La creación de falsas identidades puede responder a dos aspectos diferentes. Por un lado, el patológico, denominado desdoblamiento de la personalidad y abordado desde la psicología clínica. Por otro lado, el ególatra, la intención voluntaria de cambiar nuestra vida, de mostrarnos como alguien que no somos, pero que, sin duda, nos gustaría ser porque en ello existe cierto beneficio. Don Quijote o Mr. Hyde, por poner dos ejemplos de la literatura, hubieran pertenecido al primer grupo. Marco, Roldán, la princesa Corina o el Pequeño Nicolás pertenecen al segundo. En este grupo, se observa una clara tendencia maquiavelista, desde el momento en el que el fin justifica los medios.

El fin de la lucha de clases significó la instauración de una amplia mayoría de clases medias en Occidente. A partir de ese momento, los estudiosos sociales, excepto aquellos que continuaban unidos al marxismo, decidieron cambiar la terminología y hablar de movilidad social cuando se observaba la intención de determinados sectores de mejorar sus condiciones de vida. Fue entonces cuando Darhendorf aseveró que en realidad, y pese a la universalización de la clase media, la lucha de clases seguía existiendo pero con un importante componente de cambio sobre el concepto marxista. Si en tiempos pasados se luchaba por el acceso a la propiedad de los medios de producción, ahora se lucha por el acceso a la autoridad que lleva implícito, además del acceso al poder, el acceso a los bienes materiales.

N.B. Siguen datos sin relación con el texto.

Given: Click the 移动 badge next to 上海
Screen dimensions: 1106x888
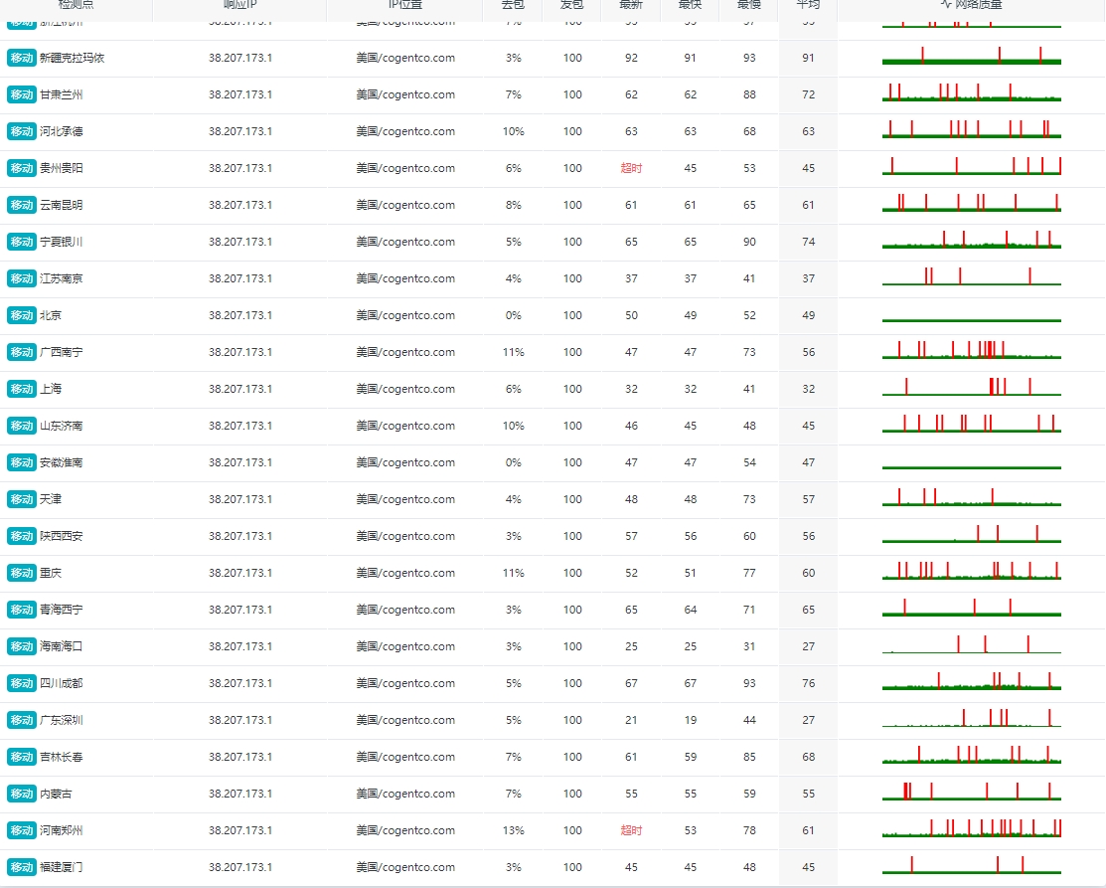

No es de extrañar, por tanto, que en todos los casos anteriormente citados exista un componente común que no debe pasar desapercibido: la unión de los impostores al nombre de una institución. Así, Marco usó su vinculación a la CNT para hacer sólida su historia; Roldán la Guardia Civil o el Ministerio del Interior; Corina o Urdangarín se vincularon a la Corona; Nicolás usó el CNI, la Casa Real, la Vicepresidencia del Gobierno, el Ministerio de Economía o la fundación FAES. Y es aquí, en el recurso a las instituciones, donde surge la propia impostura en la que éstas están cayendo. Las últimas noticias informan de todos aquellos casos, algunos muy recientes, en los que instituciones públicas y privadas, partidos políticos y entidades financieras, falsean sus datos y mienten sobre su realidad.

Somos una metáfora de la sociedad en la que vivimos; la sociedad ‘del simulacro’. Los impostores parecen encontrar su suelo real en un país que se debate en la continua estafa, que se apoya en el narcisismo, en la megalomanía, en la usurpación de aquello que no nos pertenece, en la necesidad de hacerse ver, en la apariencia. Nuestras organizaciones se llenan de Quijotes que ya no se miran en los libros de caballería sino en una publicidad simbólica que supera al típico consumismo de tienda o concesionario. Se delira grandeza y eso sucede en lo particular y en lo colectivo. Mientras tanto -recurriendo a la frase de Marx-, todo lo que era sólido se desvanece. Lo único que se solidifica es la desconfianza en las instituciones.